Neonazis wollen Demonstrationsverbot unterlaufen

Die Polizei will am Samstagabend an der Rockhal verstärkt Präsenz zeigen.
Foto: Claude Piscitelli/LW-Archiv

(mth) - Die rechtsradikale „Kameradschaft Nationaler Widerstand Zweibrücken“ (NWZ) hat am Freitag angekündigt, trotz eines am Donnerstag verhängten Demonstrationsverbots dennoch eine Aktion zur Unterstützung des deutschen Holocaustleugners Horst Mahler am Rand des Konzerts der „Söhne Mannheims“ in der Rockhal in Belval durchführen zu wollen.

In einer Mail an die Stadt Esch/Alzette und an die Presse rief der Trierer NPD-Politiker Safet Babic, der im Vorfeld die Einladung zur geplanten Kundgebung verbreitet hatte, dazu auf, „nationale Aktivisten“ sollten als Besucher zum Konzert erscheinen. Babic kündigte in der Mail zudem an, „luxemburgische Kameraden“ würden das Demonstrationsverbot „rechtlich prüfen“.

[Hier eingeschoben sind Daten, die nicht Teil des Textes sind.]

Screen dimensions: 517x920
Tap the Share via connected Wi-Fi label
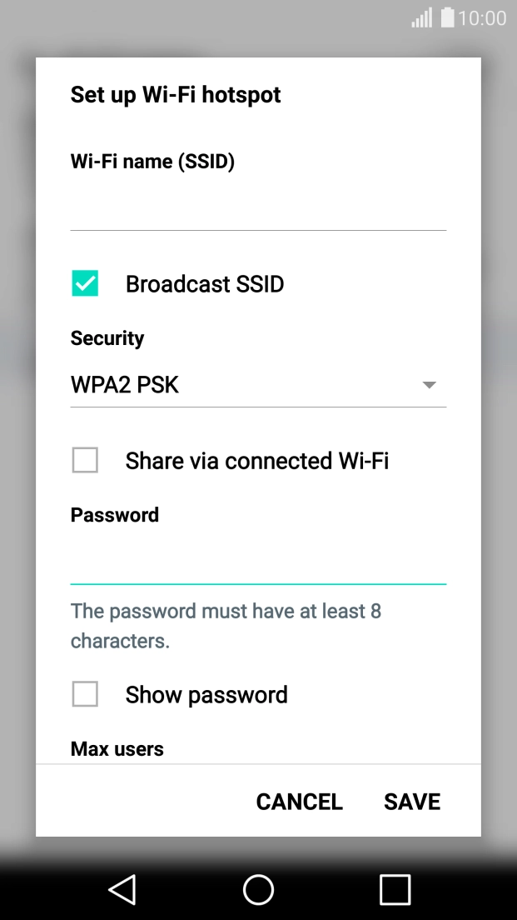257,461
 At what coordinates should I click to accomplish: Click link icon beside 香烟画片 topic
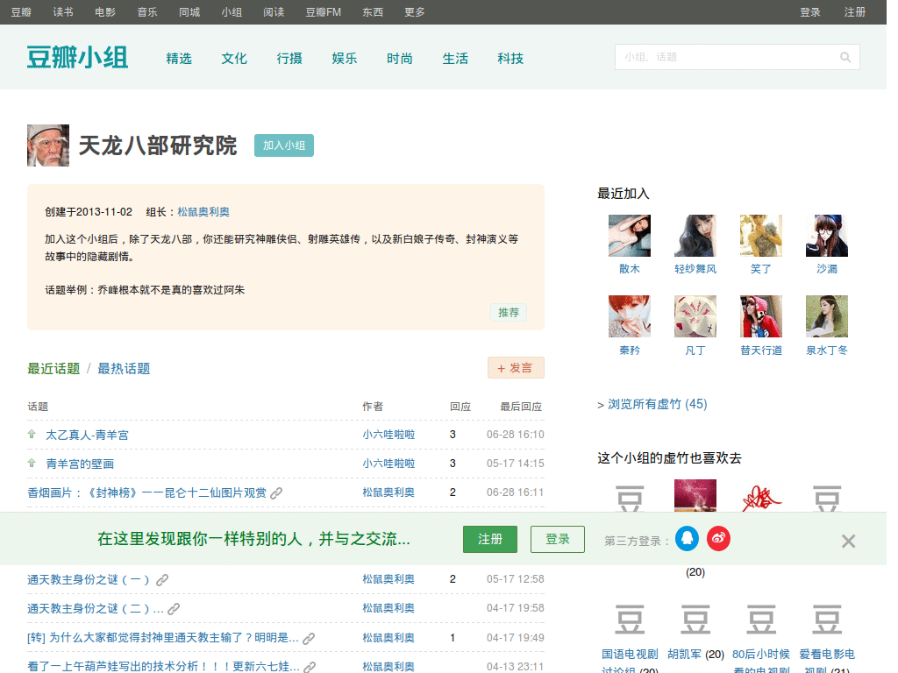click(x=276, y=493)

Verstärkte Kontrollen am Eingang und Polizeipräsenz

Die Geschäftsführung der Rockhal, die sich bereits am Donnerstag in einer Stellungnahme von jeglichen politischen Veranstaltungen am Rand des Konzerts distanziert und eine allgemeine Stellungnahme der „Söhne Mannheims“ veröffentlicht hatte, bestätigte auf Nachfrage, dass am Eingang des Konzertsaal „verschärfte Kontrollen“ geplant seien.

Das Management der Söhne Mannheims hatte nach Ankündigung der Mahnwache zunächst nur auf das Statement von Xavier Naidoo verwiesen, das auch die Rockhal zitiert hatte: "Ich widerspreche auch jeglicher Instrumentalisierung meiner Musik und Texte durch entsprechende politische Gruppierungen." Am Freitagabend, also nach dem Aufruf Babics, das Konzert zu besuchen, wurden die Mannheimer deutlicher: "Nach diesem Aufruf werden wir alle uns möglichen Maßnahmen ergreifen, dass diese Leute das Konzert der Söhne Mannheims nicht für ihre Zwecke missbrauchen, denn eine solche Gesinnung lehnen wir strikt ab. Diese Instrumentalisierung wollen und werden wir nicht zulassen", hieß es auf Nachfrage des "Luxemburger Wort".

Auch die Polizei bestätigte erneut, mit „angemessenen Kräften“ vor Ort sein zu wollen, um die „öffentliche Ordnung aufrecht zu erhalten“. Dass es am Samstagabend zu einer Konfrontation in Belval kommen wird, ist also unwahrscheinlich, aber nicht ganz auszuschließen.

Bereits am Donnerstag hatten politische Aktivisten aus dem linken Spektrum dazu aufgerufen, dem Neonaziaufmarsch mit einer Gegendemonstration begegnen zu wollen.